When I looked back Gwen had her face in her hands with her elbows on the table and although I couldn't hear her I saw her body shake with silent sobs. At that moment, I realized that my wife was only on board with this to save our family and our home. I walked behind and placed my hands, gently, on her shoulders and asked:

"When?"

"He wants an answer by Friday, she whined ..., and if I ..., if we agree, he will have a contract that we will both have to sign."

"What kind of contract, I asked more calmly than I felt, how can there be a legal contract to extort sex from someone?"

"He said it was a contract that would state that I would perform unspecified 'personal services' for him and you agree not to sue him for alienation of affection at any time in the future."

******

We went to bed that night holding one another knowing that we were out of options. There was no doubt in my mind that this vindictive pervert was not only punishing me for supposedly, having stolen his girl but was also punishing Gwen for having dumped him. However, I had no illusions that given Gwen's high libido she would not be able to resist his sexual ministrations.

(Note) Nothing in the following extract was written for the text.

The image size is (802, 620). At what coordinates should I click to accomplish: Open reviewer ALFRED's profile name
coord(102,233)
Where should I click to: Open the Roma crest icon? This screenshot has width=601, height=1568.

Also, I had no doubt that he intended to try to win her back with his money and influence but I was hoping that our relationship was strong enough to withstand his onslaught.

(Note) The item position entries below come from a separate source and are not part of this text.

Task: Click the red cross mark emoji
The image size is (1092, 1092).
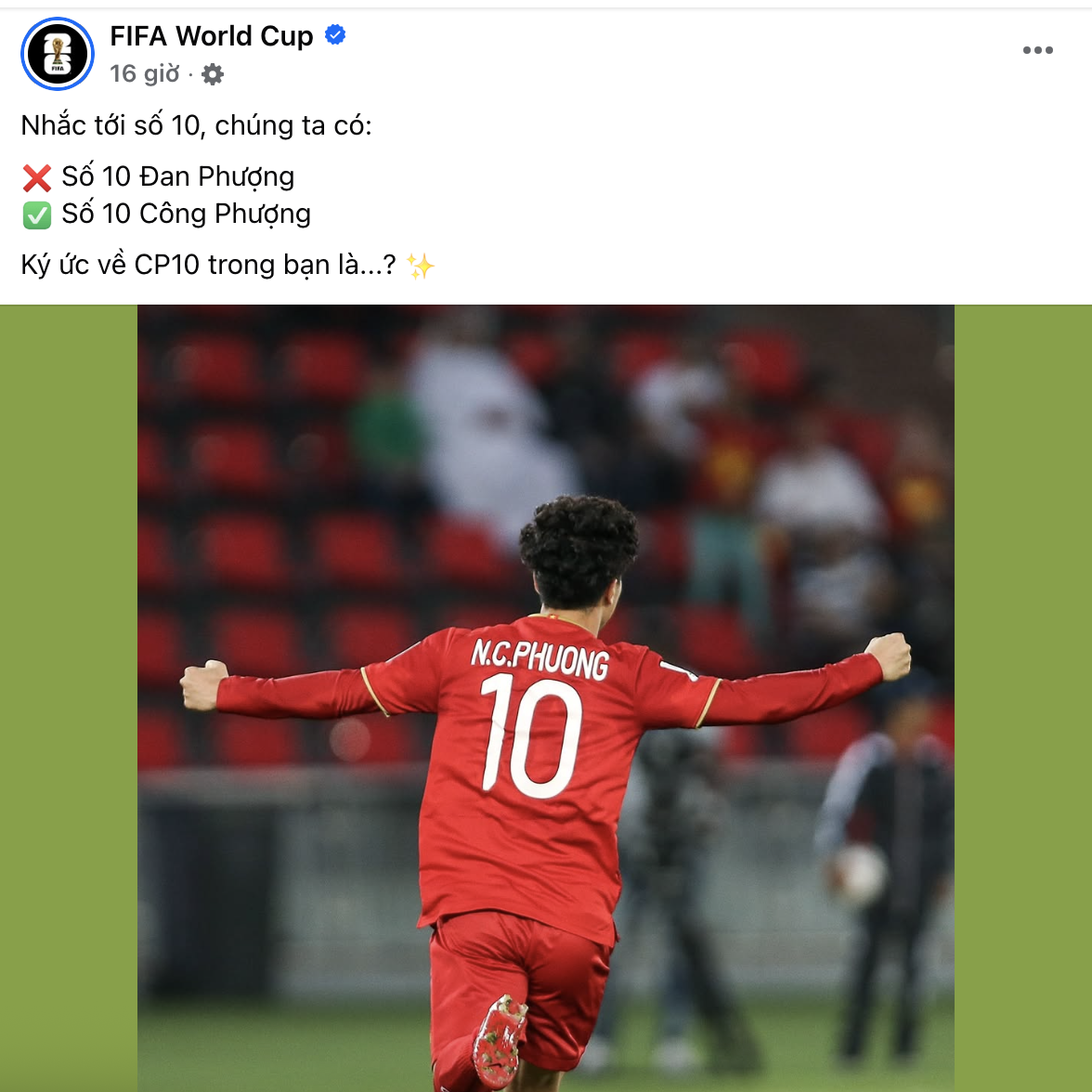Action: point(37,177)
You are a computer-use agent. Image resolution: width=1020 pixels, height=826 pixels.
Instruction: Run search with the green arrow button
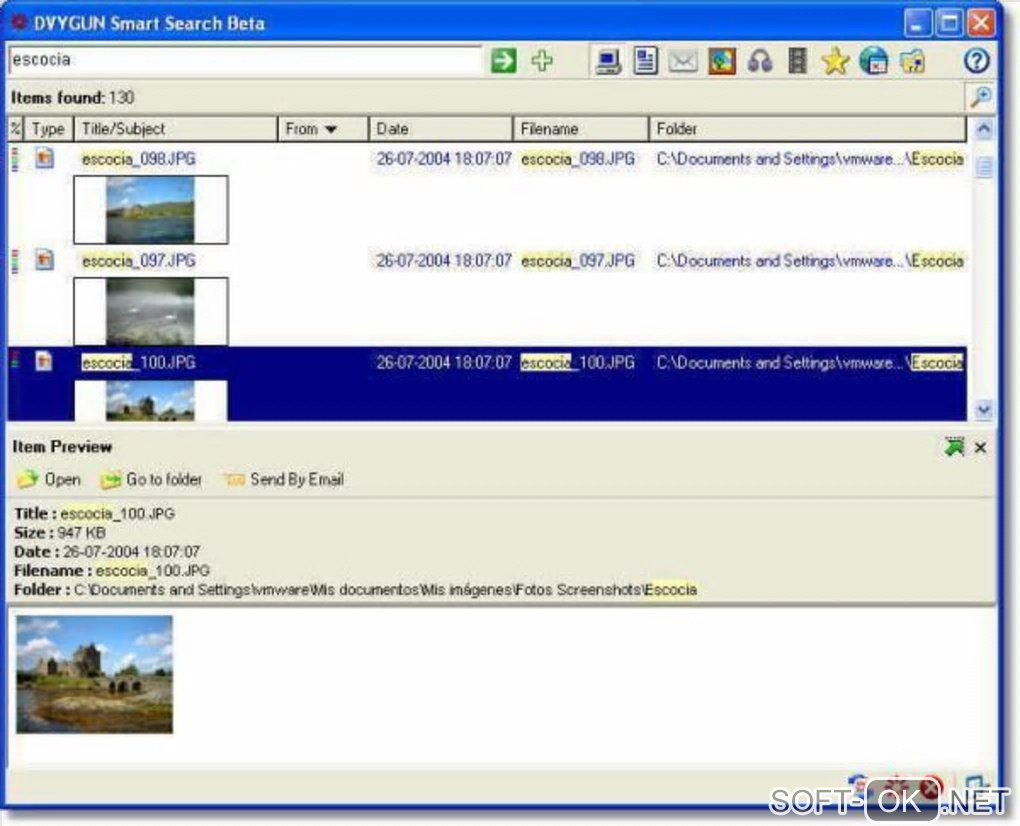point(503,60)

When Friday finally arrived, my wife and I tried to act as normal as possible, especially for Denise's sake. We took her and her friend Melissa to the park, played on the swings and took them for a 'Happy Meal' and then ice cream. We had arranged for our daughter to spend the night at Melissa's house. The Jensen's' were close friends and they knew some of our financial circumstances. We told them that we had secured jobs as bartender and waitress, on Friday nights, at the country club.

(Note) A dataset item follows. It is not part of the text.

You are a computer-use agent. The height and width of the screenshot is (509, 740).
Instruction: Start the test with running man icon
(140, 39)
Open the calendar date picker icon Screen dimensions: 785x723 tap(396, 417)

As ten o'clock approached Gwen was in the kitchen busying herself and I was in the den watching the 72" wide screen TV that we had charged on our credit card before disaster struck. The TV was on the wall, the screen facing the entry to the den so my back was to the doors leading in. If my life depended on it, I couldn't tell you what was playing on the screen. When the doorbell chimed I saw Gwen's reflection walk past me to the front door. I heard low voices and after a minute or two, heard Gwen walking past the den. I could sense that she had stopped and when I looked over my shoulder she held up a bottle of wine and said tentatively:

"He bought this ..., do you want some?" I looked at her like she was crazy and she said:

I'm sorry, I just don't know what to say". With that she continued in to the kitchen. I closed the bi-fold doors and turned the TV volume up. With our finances, or lack thereof, we could no longer afford to have liquor in the house but I had found a, nearly full, bottle of Marsala that Gwen used for cooking and I was drinking it straight from the bottle.

At 3:30 in the morning I awoke in my recliner with a sour stomach and an urgent need to piss. After using the hall bathroom, I went to the front door. As I passed the living room there was a light on and I observed what looked to be an empty bottle of wine and two glasses on the coffee table. When I peered through the front door glass, his car was gone. I couldn't bear the thought of going upstairs so I went back to my recliner, trying, unsuccessfully, to push the images out of my mind.

I dozed, on and off, until 6:30 and decided that I needed to get some coffee. When I retrieved the milk from the refrigerator and placed it on the table I noticed a thick manila envelope sitting there. I opened it to find a stack of bills and as I absentmindedly pulled them out, I noticed they were all crisp one hundred-dollar notes. I started to shove them back in but my curiosity got the better of me and when I finished counting there was $12,000.